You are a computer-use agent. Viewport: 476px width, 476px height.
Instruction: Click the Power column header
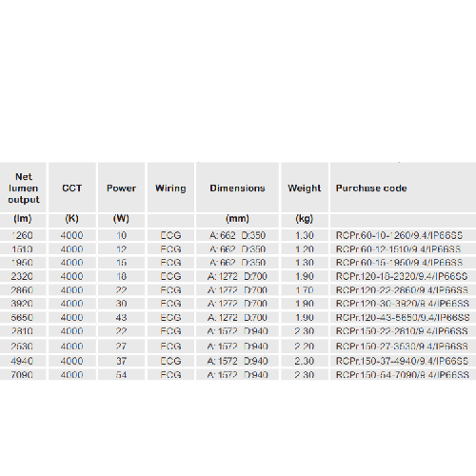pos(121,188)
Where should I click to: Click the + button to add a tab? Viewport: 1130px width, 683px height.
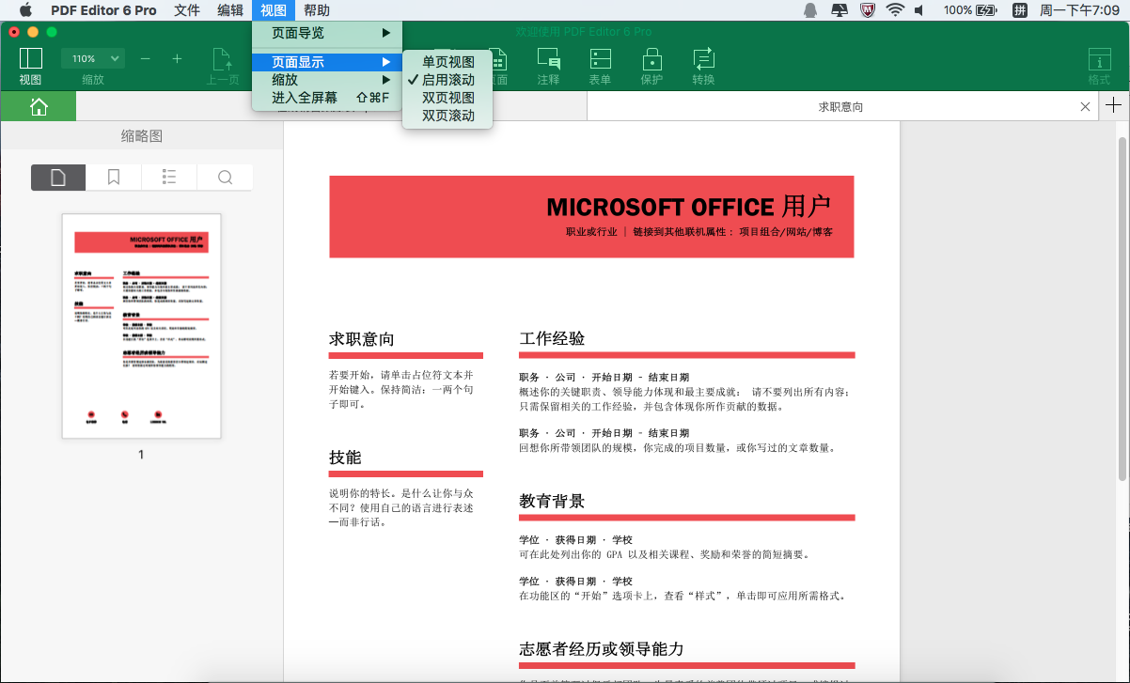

---

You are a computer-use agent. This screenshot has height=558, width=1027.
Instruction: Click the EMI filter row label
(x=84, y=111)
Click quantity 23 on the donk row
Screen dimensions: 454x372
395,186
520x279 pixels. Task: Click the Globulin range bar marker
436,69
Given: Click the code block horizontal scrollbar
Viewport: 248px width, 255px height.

> **THE TASK**
Taking the material above, give again exactly the lines from the one holding "You are a computer-use agent. Viewport: 476px" through the one holding "Where should I", with both ends and without pictures.

> **TASK SOLUTION**
You are a computer-use agent. Viewport: 476px width, 476px height.
Instruction: Click the Power column header
pos(121,188)
Where should I click to: Click the + button to add a tab? Viewport: 1130px width, 683px height.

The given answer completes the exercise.